An alternative form of erotic denial is the total denial of all genital stimulation. To ensure a total denial of stimulation a couple may use a chastity belt or other device that physically prevents touch and/or (for males) full erection.
Different studies have found that masturbation is frequent in humans. Alfred Kinsey's studies have shown that 92% of men and 62% of women have masturbated during their lifespan. Similar results have been found in British national probability survey. It was found that 95% of men and 71% of women masturbated at some point in their lives. 73% of men and 37% of women reported masturbating in the four weeks before their interview, while 53% of men and 18% of women reported masturbating in previous seven days.
It is widely believed that abstaining from orgasm via masturbation or sexual activities will induce a sleeping orgasm, however the frequency that one has nocturnal emissions has not been conclusively linked to one's frequency of masturbation. Widely-known sex researcher Alfred Kinsey found "There may be some correlation between the frequencies of masturbation and the frequencies of nocturnal dreams. In general the males who have the highest frequencies of nocturnal emissions may have somewhat lower rates of masturbation. Some of these males credit the frequent emissions to the fact that they do not masturbate; but it is just as likely that the reverse relationship is true, namely, that they do not masturbate because they have frequent emissions. For women the correlation is also short of conclusive; "According to Kinsey's findings, women who suddenly lost the opportunity for several coital orgasms per week had only a few more orgasms in their sleep per year.
Subjects can be kept in denial indefinitely (periods around 2 to 4 weeks each time are often quoted as being safe subject to proper skincare and regular checking). Many, however, suggest that this is very subjective, and often informally suggest a shorter period such as 3 days or a week between release instead — especially when starting.
Beyond that, the long term consequences for denial are unclear, although there are negative effects implied by a recent Australian study, which found that frequent masturbation may help prevent prostate cancer in men.
Most sources seem to agree that the body will spontaneously reabsorb sperm, but that the prostate fluids should be removed fully and regularly, if not through orgasm then via internal prostatic massage (known as "prostatic milking") to reduce the risk of prostate cancer and inflammation, muscular atrophy, (orgasm involves the prostate muscles) or tissue damage to the prostate.

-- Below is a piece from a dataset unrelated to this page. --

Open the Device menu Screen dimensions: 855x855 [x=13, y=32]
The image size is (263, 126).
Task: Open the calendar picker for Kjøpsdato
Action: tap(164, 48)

It is also said that if erection is inhibited for long periods the skin of the penis becomes less elastic which may cause pain or other difficulty in the future.
Normally, during sexual arousal, ejaculatory fluid accumulates in the male accessory sex glands - the seminal vesicles, the prostate, and the bulbourethral glands (or Cowper's gland) - backing up behind valves in the ejaculatory ducts. When fluid pressure reaches a high enough threshold, the valves open and the urethral bulb fills, triggering the ejaculatory reflex and muscular contractions of orgasm, which empties the glands.
Without orgasm, prostate milking may be used to help to flush out the build up of toxins which accumulate within the prostate gland. This can be done by allowing ejaculation without orgasm. As most men need penile stimulation to reach the latter, this milking can be done without risk of orgasm.
Milking involves massage of the prostate, during which fluid will be secreted with a pleasurable sensation somewhat like slow urination. After continued massage, the fluid will flow out freely. Once a sufficient amount of ejaculatory fluid has drained, insufficient fluid pressure to trigger the ejaculatory reflex will remain, and no amount of penile stimulation will result in orgasm until the fluid glands are recharged. This may take several hours to several days. Milking can thus be used to prevent orgasm and nocturnal emissions if applied at appropriately timed intervals.
Orgasm denial practices can allow dominant males and females to exercise control and training over a highly intimate and psychologically significant part of their partners' lives. This can extend to tolerance of increased stimulation, and training both to hold back orgasm, or to orgasm on command. This technique gives the dominant partner enjoyable feelings of control and power.